Grapevines, widely valued for their fruit and wine, are especially vulnerable to cold temperatures. A new study has uncovered a key genetic factor that actually weakens the plant's natural defense against freezing stress. The gene, VviPUB19, was found to reduce cold tolerance by promoting the degradation of proteins that usually protect the plant under low temperatures. Tests in both grape and Arabidopsis confirmed that plants with higher levels of VviPUB19 were more cold-sensitive, while those without it were more resilient. These findings highlight a previously unknown negative regulator of cold stress pathways in plants.

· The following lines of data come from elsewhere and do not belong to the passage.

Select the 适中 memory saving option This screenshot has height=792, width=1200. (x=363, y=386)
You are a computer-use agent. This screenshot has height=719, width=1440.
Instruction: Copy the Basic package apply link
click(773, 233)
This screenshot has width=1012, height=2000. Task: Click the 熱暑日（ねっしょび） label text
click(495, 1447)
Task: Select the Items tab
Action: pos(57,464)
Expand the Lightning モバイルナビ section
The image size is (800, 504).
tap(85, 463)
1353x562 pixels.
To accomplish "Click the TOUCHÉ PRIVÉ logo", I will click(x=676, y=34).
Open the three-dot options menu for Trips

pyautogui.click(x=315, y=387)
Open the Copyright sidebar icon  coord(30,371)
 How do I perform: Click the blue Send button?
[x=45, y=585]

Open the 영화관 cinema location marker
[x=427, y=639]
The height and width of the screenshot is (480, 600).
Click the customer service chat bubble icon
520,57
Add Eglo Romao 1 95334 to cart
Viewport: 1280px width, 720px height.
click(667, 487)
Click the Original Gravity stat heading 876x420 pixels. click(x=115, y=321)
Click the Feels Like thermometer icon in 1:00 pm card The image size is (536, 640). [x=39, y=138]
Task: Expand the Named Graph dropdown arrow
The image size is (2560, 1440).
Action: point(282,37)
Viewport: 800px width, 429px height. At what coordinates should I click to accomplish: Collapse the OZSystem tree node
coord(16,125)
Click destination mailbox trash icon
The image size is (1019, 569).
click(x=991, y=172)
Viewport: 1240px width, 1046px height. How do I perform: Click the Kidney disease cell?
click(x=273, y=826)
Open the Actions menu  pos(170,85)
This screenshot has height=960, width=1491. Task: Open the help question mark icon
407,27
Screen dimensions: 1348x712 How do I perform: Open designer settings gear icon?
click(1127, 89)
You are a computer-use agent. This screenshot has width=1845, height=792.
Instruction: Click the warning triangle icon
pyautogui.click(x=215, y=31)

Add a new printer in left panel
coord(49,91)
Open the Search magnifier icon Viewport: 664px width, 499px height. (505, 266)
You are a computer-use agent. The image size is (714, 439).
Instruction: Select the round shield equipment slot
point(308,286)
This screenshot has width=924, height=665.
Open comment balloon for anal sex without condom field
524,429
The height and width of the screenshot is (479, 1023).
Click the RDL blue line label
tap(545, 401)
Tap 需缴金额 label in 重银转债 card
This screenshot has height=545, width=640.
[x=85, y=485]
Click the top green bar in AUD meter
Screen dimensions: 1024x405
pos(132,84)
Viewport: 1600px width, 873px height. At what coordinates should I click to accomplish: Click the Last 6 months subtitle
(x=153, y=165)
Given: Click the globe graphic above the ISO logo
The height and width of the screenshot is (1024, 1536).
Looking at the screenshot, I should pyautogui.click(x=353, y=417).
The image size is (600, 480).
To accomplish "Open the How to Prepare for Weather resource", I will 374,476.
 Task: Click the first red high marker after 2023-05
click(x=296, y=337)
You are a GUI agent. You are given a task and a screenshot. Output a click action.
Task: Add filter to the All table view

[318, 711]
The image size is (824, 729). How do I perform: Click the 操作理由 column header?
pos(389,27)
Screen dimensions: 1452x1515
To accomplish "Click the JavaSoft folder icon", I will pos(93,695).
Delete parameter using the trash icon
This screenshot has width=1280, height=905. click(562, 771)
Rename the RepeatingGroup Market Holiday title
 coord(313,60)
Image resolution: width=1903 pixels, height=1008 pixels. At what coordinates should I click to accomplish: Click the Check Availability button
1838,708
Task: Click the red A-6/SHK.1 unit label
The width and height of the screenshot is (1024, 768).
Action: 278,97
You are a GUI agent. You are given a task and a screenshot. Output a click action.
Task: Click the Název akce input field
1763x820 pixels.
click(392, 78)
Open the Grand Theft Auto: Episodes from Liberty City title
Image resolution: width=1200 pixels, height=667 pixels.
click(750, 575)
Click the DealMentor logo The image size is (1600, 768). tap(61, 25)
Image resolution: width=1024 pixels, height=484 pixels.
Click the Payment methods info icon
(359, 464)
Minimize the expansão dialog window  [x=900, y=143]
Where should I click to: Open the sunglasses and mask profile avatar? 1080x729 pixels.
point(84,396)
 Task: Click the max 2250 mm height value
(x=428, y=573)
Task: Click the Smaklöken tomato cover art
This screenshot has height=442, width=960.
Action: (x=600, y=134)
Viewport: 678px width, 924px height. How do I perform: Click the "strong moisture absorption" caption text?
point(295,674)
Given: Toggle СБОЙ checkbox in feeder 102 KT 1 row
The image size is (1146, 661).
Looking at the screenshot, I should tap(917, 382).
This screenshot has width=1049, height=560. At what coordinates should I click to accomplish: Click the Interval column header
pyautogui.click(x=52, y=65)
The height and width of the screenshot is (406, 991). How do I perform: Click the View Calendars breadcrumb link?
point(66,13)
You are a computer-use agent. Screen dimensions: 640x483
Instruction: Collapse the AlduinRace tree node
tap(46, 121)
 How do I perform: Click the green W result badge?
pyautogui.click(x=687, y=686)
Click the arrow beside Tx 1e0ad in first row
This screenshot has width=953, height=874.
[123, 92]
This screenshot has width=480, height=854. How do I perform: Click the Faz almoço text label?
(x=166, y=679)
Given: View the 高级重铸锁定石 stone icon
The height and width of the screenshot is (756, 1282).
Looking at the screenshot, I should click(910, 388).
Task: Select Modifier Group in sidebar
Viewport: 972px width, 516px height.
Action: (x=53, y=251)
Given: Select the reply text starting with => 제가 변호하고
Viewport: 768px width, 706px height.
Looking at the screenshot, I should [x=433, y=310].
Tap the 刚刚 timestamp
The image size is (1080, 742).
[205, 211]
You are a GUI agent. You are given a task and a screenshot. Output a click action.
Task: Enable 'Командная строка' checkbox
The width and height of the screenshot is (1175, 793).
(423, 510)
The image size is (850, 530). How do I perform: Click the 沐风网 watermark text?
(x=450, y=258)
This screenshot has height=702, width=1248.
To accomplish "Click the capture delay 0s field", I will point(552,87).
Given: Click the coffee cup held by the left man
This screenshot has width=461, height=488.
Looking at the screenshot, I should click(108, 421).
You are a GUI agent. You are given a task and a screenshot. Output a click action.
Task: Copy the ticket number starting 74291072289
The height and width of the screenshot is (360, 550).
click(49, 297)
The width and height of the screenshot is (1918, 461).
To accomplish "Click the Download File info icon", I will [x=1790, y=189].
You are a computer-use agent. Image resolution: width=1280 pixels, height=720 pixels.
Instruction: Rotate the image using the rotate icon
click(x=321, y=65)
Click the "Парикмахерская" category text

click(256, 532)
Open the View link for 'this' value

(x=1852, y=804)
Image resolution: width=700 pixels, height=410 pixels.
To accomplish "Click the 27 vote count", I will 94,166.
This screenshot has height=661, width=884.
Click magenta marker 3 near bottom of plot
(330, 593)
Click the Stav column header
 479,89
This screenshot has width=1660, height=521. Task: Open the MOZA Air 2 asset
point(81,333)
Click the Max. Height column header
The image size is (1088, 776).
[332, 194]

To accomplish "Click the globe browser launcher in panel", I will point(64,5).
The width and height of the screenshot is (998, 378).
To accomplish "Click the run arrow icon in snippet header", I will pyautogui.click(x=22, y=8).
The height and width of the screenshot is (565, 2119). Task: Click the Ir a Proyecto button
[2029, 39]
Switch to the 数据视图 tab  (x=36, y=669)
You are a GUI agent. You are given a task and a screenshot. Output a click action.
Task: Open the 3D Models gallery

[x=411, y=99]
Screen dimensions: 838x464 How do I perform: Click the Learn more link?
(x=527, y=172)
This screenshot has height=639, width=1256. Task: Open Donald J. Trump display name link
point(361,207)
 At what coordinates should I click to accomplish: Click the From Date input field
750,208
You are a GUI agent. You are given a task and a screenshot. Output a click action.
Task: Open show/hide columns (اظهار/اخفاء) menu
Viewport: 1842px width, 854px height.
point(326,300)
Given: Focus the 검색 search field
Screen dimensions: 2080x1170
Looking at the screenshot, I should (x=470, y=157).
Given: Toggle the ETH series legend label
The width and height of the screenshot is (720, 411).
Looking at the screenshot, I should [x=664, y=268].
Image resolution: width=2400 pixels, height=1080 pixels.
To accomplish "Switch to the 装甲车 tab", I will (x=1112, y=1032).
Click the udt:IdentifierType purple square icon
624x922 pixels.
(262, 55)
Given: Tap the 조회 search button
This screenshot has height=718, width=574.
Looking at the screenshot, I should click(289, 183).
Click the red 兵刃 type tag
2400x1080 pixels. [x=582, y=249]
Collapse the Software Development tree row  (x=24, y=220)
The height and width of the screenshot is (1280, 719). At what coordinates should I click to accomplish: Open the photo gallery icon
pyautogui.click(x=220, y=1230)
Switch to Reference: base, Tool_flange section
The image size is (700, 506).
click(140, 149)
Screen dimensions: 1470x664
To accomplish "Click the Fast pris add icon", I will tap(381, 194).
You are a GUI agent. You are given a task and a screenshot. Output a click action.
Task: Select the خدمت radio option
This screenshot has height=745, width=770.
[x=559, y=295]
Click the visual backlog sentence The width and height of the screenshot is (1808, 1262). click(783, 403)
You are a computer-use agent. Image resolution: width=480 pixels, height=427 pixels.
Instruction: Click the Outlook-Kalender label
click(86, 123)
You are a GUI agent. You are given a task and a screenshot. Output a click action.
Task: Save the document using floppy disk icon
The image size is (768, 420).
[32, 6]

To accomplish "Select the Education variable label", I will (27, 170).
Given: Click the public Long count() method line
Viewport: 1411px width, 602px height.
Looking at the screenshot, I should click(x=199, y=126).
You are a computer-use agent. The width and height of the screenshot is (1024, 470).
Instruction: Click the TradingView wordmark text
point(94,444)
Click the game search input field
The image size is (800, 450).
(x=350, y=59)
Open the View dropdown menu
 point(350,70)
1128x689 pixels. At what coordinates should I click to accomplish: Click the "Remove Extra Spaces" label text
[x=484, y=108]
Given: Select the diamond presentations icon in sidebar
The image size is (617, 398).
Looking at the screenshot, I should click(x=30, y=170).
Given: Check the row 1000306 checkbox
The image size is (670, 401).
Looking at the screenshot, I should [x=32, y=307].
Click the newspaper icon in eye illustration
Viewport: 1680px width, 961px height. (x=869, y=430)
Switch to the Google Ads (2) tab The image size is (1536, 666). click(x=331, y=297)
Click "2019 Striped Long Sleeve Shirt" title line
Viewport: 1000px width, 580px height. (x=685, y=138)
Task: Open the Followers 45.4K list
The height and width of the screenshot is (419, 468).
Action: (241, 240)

Cold damage is a major limiting factor for grapevine production, affecting plant health, fruit yield, and geographic cultivation range. To combat cold, plants activate protective pathways regulated by ICE and CBF transcription factors, which switch on cold-responsive genes. These regulatory proteins must be tightly controlled, especially under changing weather conditions. One critical mechanism is protein degradation, orchestrated by ubiquitin ligases—enzymes that tag specific proteins for removal. However, the specific roles of these enzymes in downregulating cold tolerance in grapevines remained poorly understood. Due to these challenges, deeper insight into these “brake” mechanisms is needed to fully understand—and possibly override—cold susceptibility in grapes.

A research team from Northwest A&F University has identified a surprising molecular “off-switch” for cold defense in grapevines. Their study (DOI: 10.1093/hr/uhae297), published on October 23, 2024, in Horticulture Research, reveals that the ubiquitin ligase VviPUB19 interacts with and destabilizes key cold-response regulators, reducing the plant's ability to withstand freezing. By combining genetic transformation, protein interaction analysis, and cold treatment experiments, the researchers uncovered a dual role for VviPUB19 in orchestrating the degradation of ICE and CBF proteins—key players in the cold-stress response.

The team discovered that VviPUB19 is upregulated in grape leaves exposed to 4°C. However, instead of enhancing resistance, the gene reduced it. When overexpressed in both grapevine and Arabidopsis, plants showed increased cell damage, oxidative stress, and lower survival under freezing temperatures. Conversely, Arabidopsis mutants lacking PUB19 were significantly more cold-tolerant.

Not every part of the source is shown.